Contents
The Threatening Content filter can run a series of regular expressions that identify different attack signatures against request messages to check if they contain threatening content. Each expression identifies a particular attack signature, which can run against different parts of the request, including the request body, HTTP headers, and the request query string. In addition, you can configure the MIME types on which the Threatening Content filter operates.
The threatening content regular expressions are stored in the global Black list library, which is displayed under the Libraries node in the Policy Studio tree. By default, this library contains regular expressions to identify SQL syntax to guard against SQL injection attacks, DOCTYPE DTD references to avoid against DTD expansion attacks, Java exception stack trace information to prevent call stack information getting returned to the client, and expressions to identify other types of attack signature.
The Threatening Content filter is available from the Content Filtering category of filters. Drag and drop this filter on to the policy editor, and enter a name for the filter in the Name field.
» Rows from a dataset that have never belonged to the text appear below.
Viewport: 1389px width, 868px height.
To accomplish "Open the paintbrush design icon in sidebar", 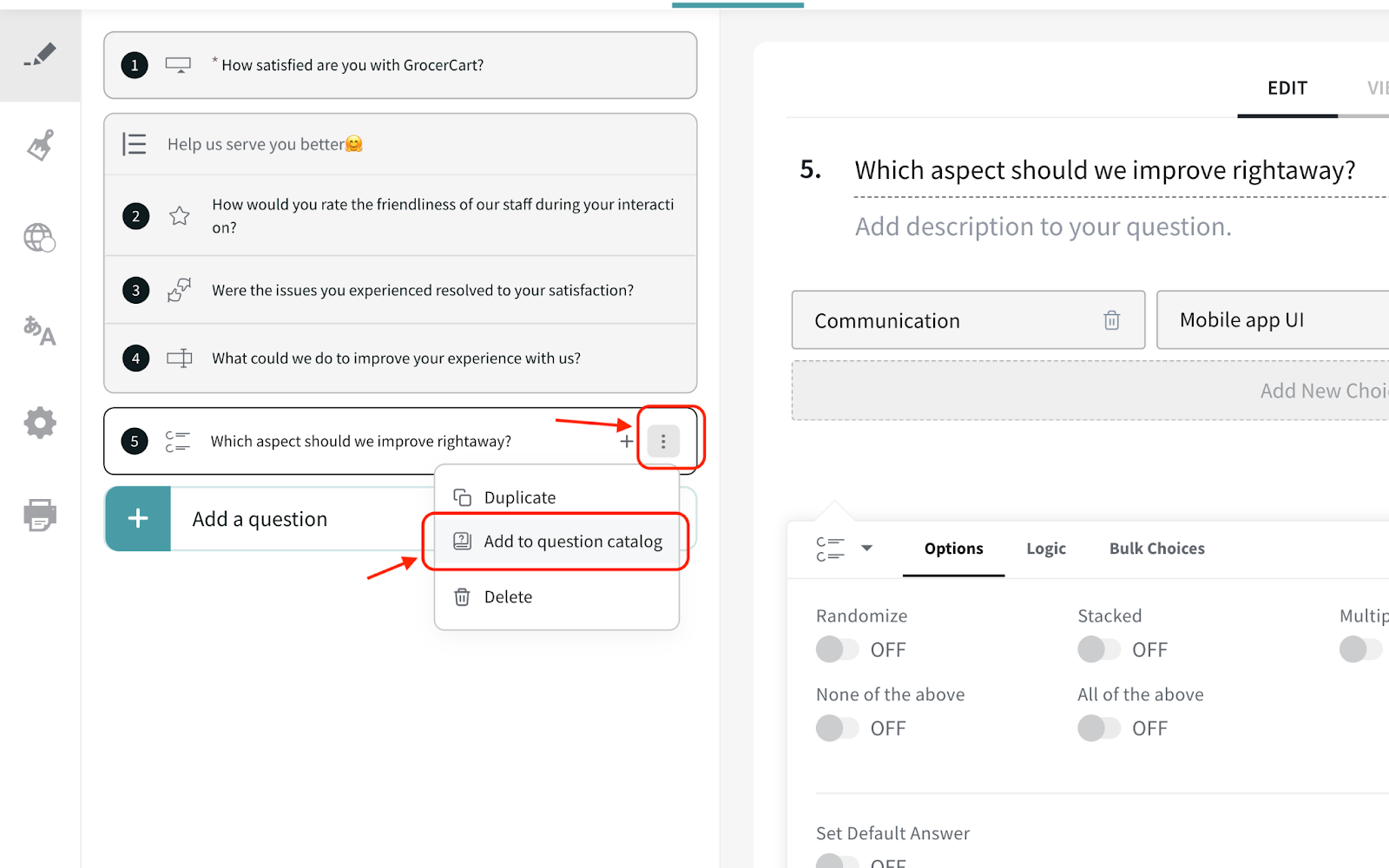I will pos(40,145).
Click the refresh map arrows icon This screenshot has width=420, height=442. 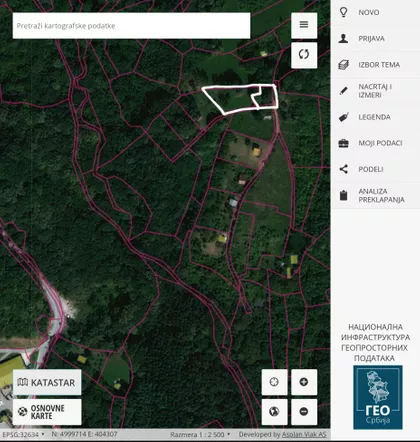click(x=304, y=55)
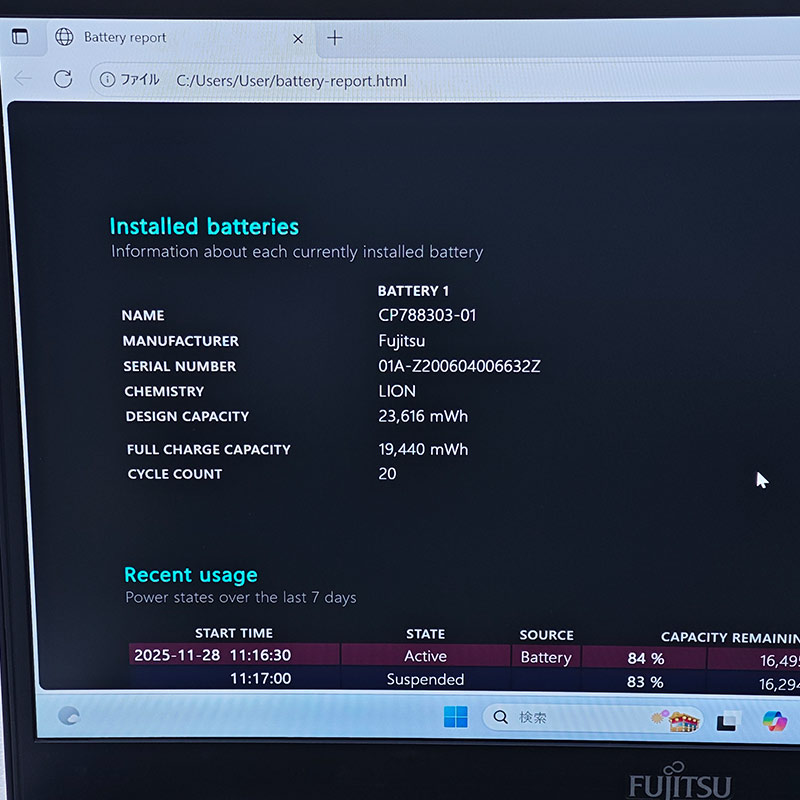This screenshot has width=800, height=800.
Task: Open Task View from the taskbar
Action: (729, 720)
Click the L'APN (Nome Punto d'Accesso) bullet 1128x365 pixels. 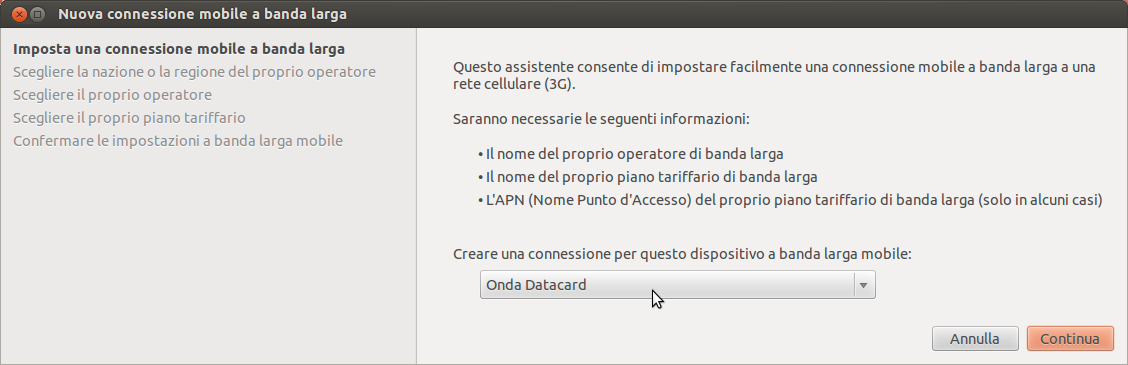[x=790, y=199]
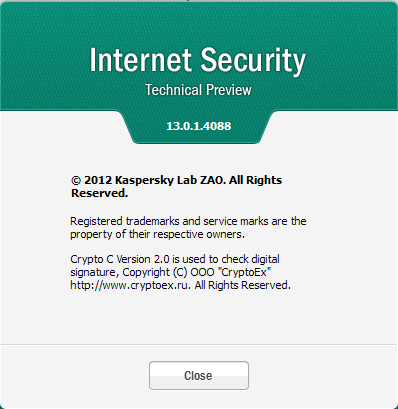Open the http://www.cryptoex.ru web address

click(x=129, y=286)
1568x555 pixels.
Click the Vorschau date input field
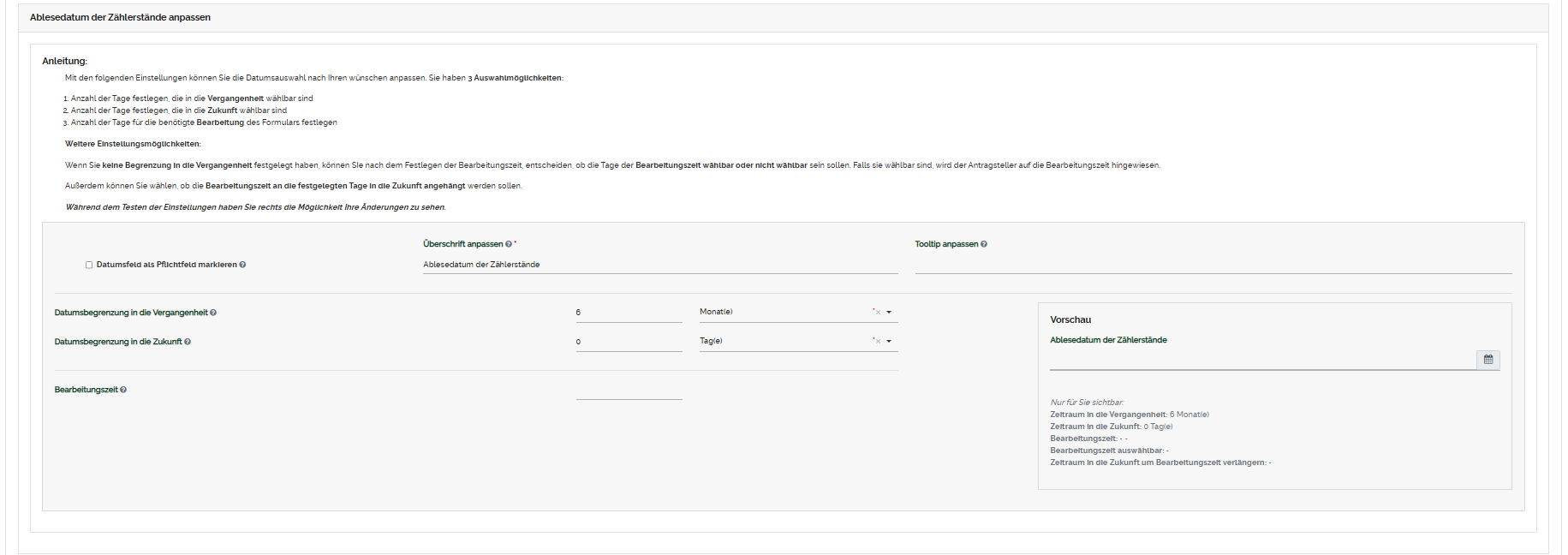pyautogui.click(x=1262, y=360)
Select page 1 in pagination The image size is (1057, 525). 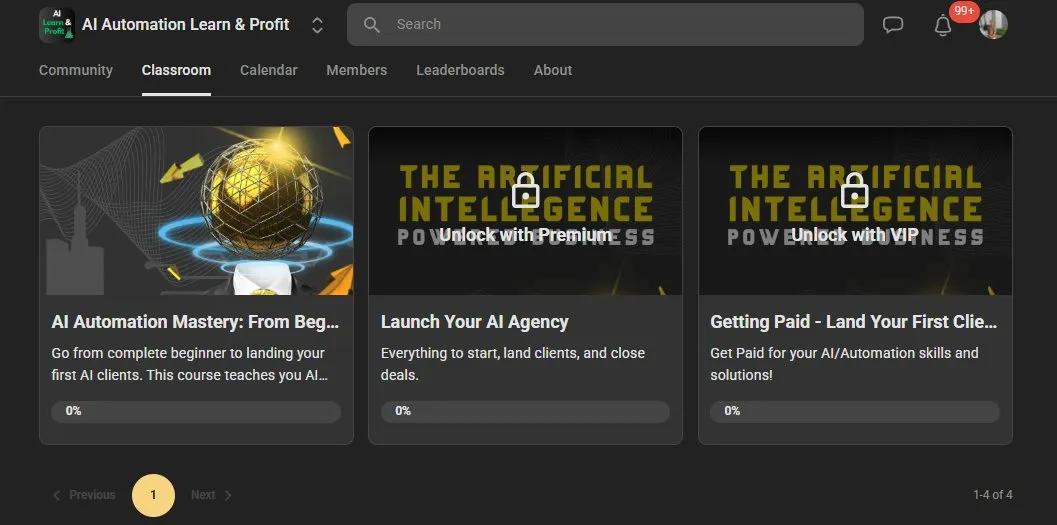[x=153, y=495]
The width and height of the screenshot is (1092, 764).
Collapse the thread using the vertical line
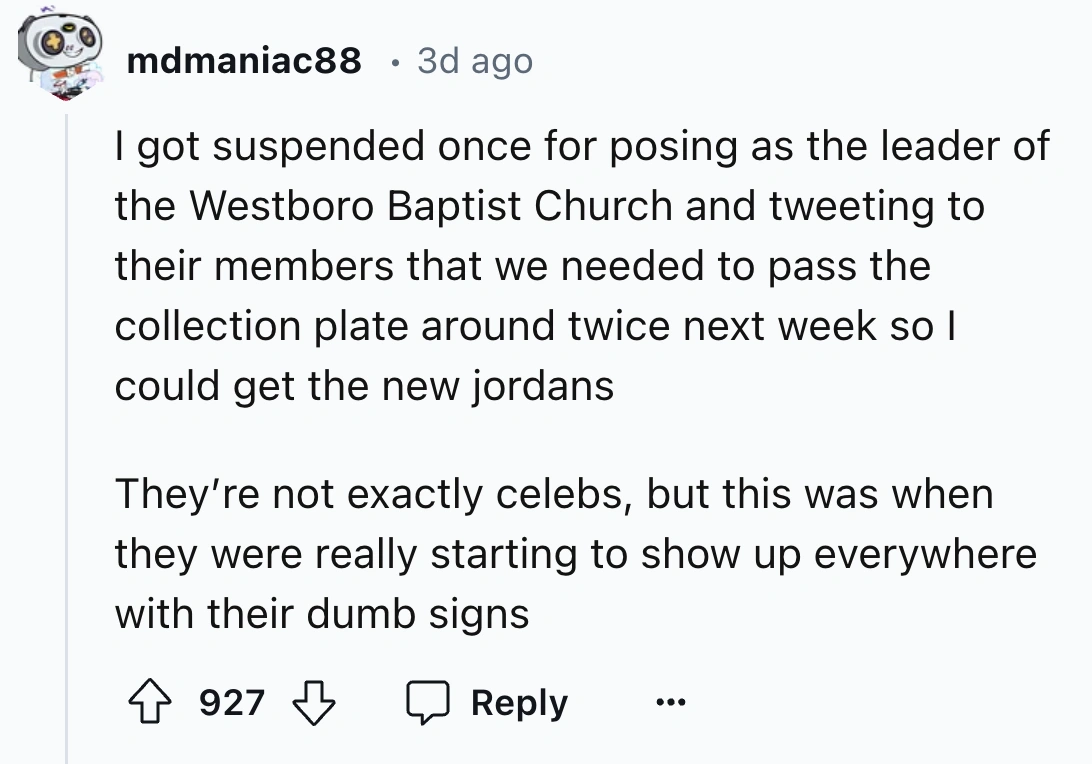coord(67,440)
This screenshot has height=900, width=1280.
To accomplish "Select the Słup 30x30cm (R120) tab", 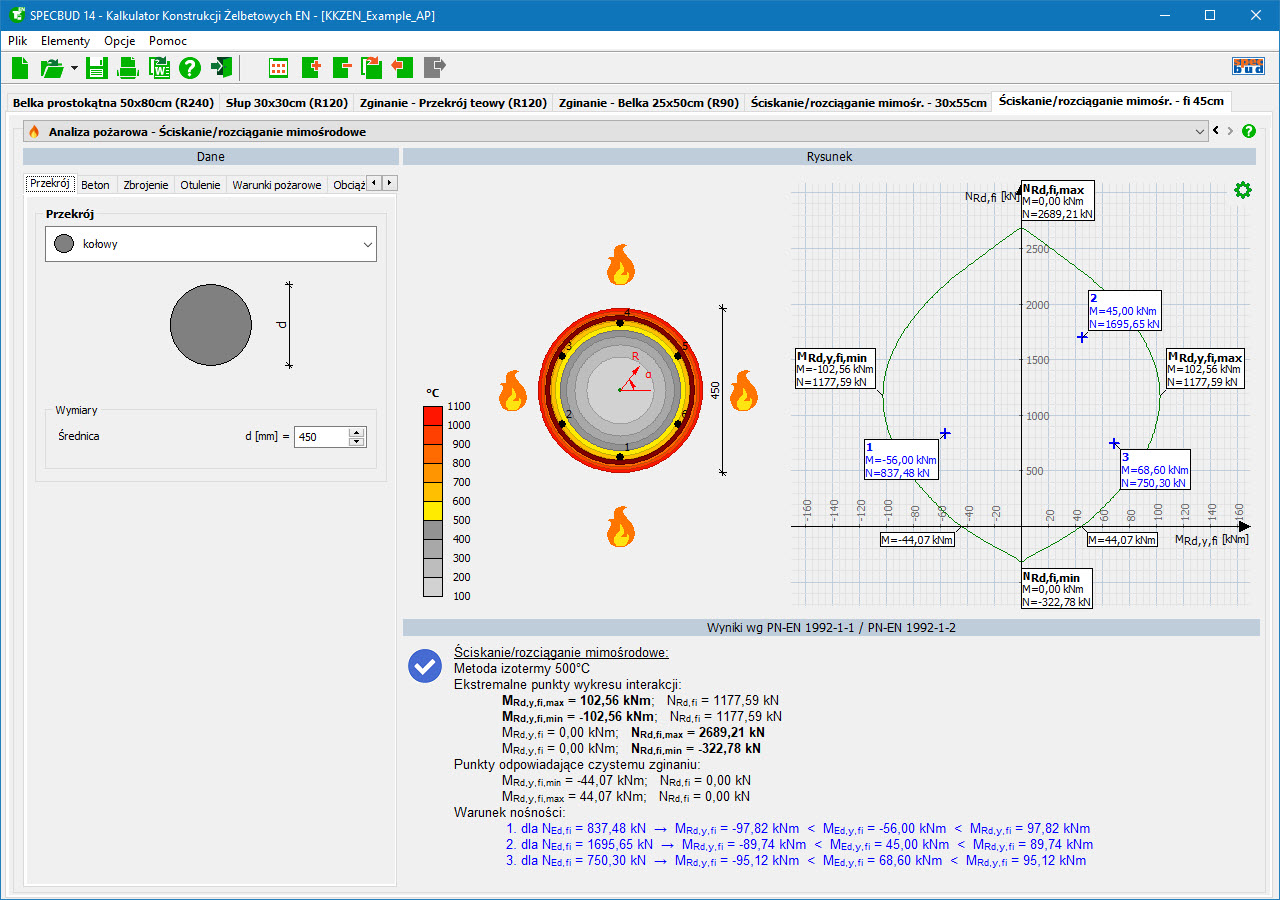I will (x=286, y=103).
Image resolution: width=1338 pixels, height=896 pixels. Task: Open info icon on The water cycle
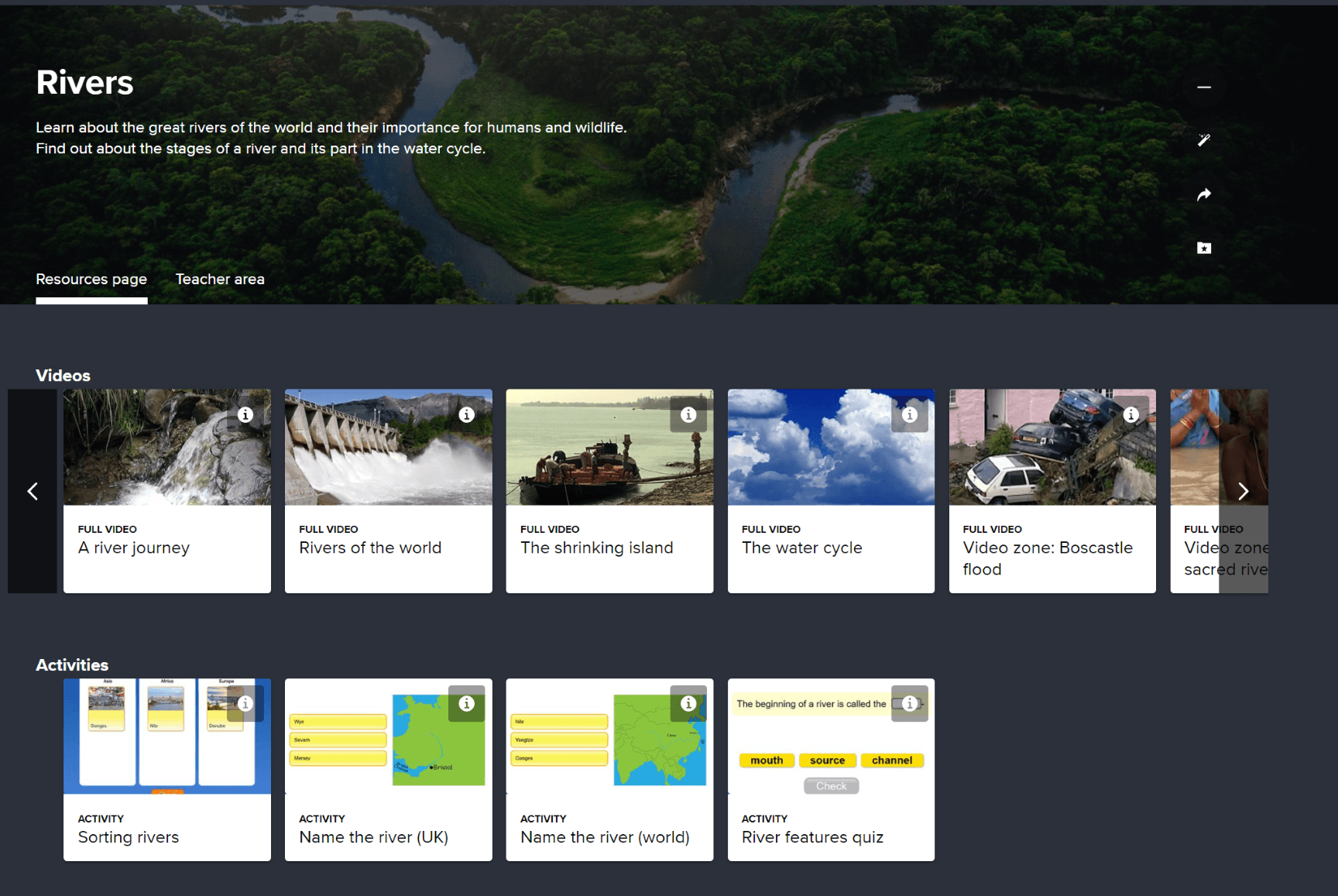coord(909,415)
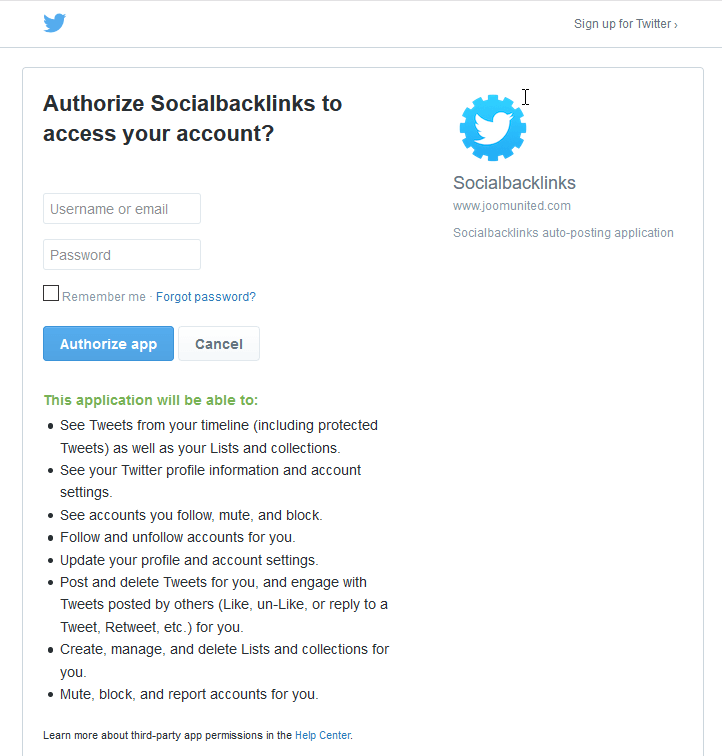This screenshot has width=722, height=756.
Task: Click the Twitter bird logo
Action: pyautogui.click(x=55, y=23)
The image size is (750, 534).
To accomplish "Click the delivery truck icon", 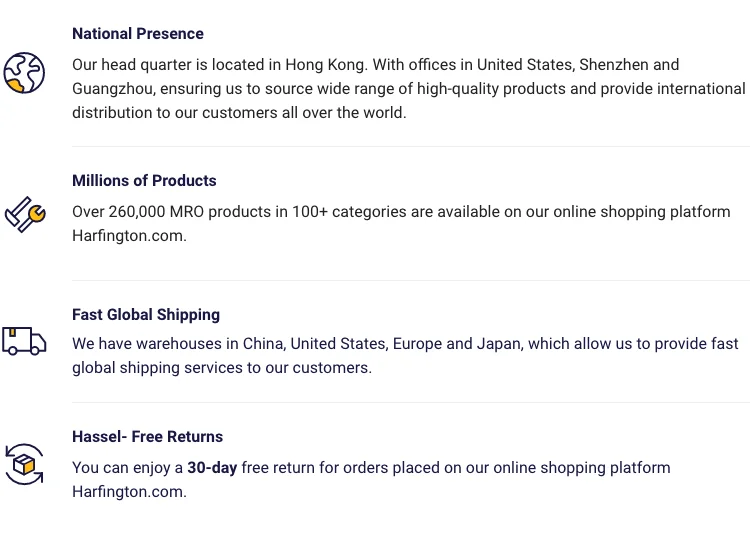I will [24, 341].
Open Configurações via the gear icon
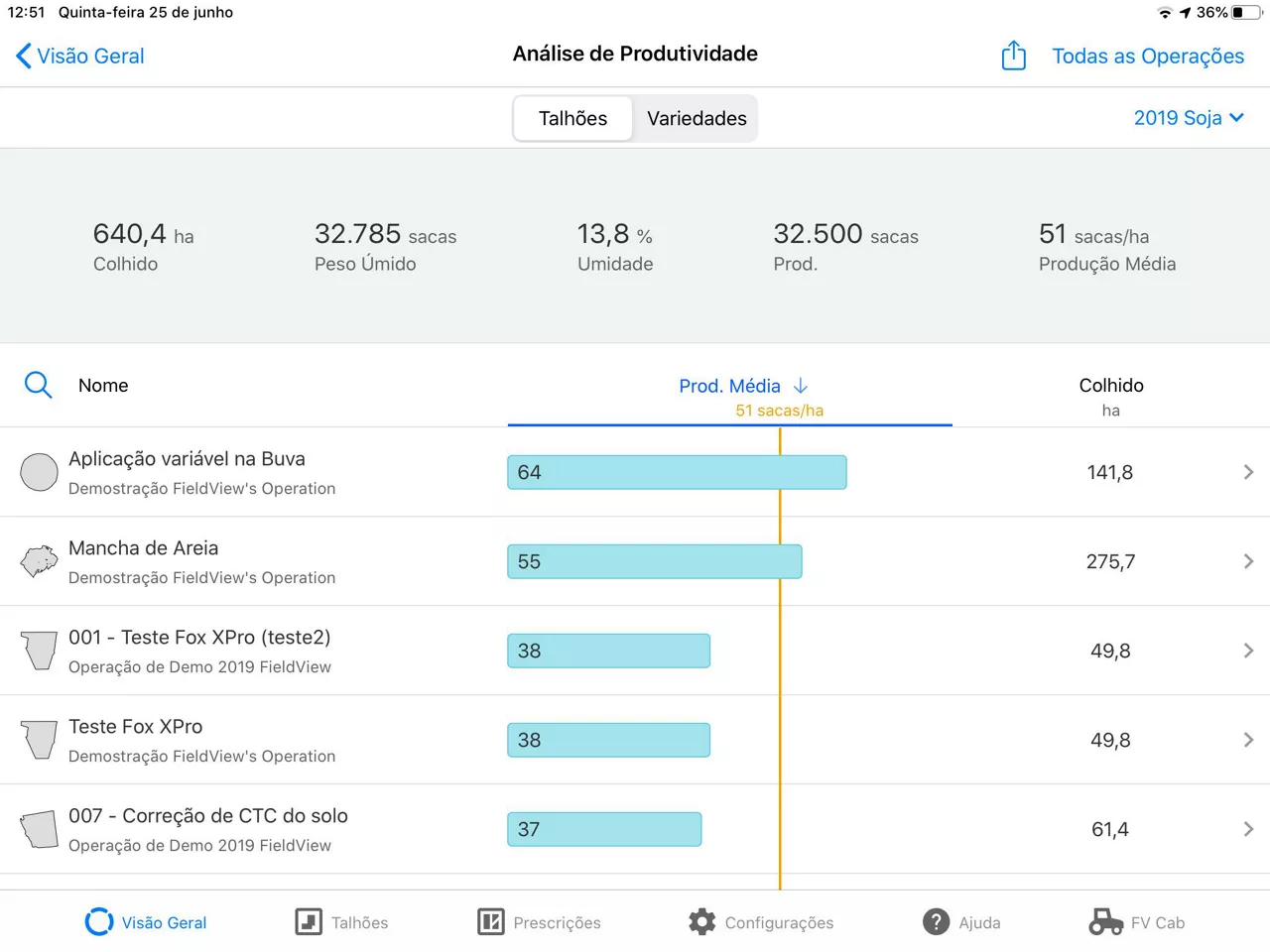This screenshot has height=952, width=1270. 760,921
The next sections describe how to configure the other tabs on this filter screen.
To configure the scanning details, complete the following sections:
Additional message parts to scan:
This section configures what parts of the incoming request are scanned for threatening content. By default, the Threatening Content filter acts on the request body. However, it can also scan the HTTP headers and the request query string for threatening content. Select the appropriate checkboxes to indicate what additional parts of the request message you want to scan.
Blacklist:
The table lists all the regular expressions that have been added to the global Black list. These regular expressions are used to identify threatening content. For example, there are regular expressions to match SQL syntax, ASCII control characters, and XML processing instructions, all of which can be used to attack a Web Service. For more information on how to configure these global regular expressions, see the section called “Black list and White list”.
Select the regular expressions that you want to run against incoming requests using the checkboxes in the table. You can add new expressions using the Add button. When adding new regular expressions on the Add Regular Expression dialog, the expressions are added to the global Black list library.
You can edit or remove existing regular expressions by selecting the expression in the tree, and selecting the Edit or Delete button.
The MIME Types tab lists the MIME types to be scanned for incoming messages. By default, all text- and XML-related types are scanned for threatening content. However, you can select any type from the list.
Similar to the way in which the Black list regular expressions are global, so too are the MIME types. You can add these globally by selecting the Settings node in the Policy Studio tree, and clicking the MIME/DIME tab at the bottom.
You can add new types by selecting the Add button and entering a type name and corresponding extension on the Configure MIME/DIME Type dialog. You can enter a list of extensions by separating them with spaces. You can edit or delete existing types by selecting the Edit and Delete buttons.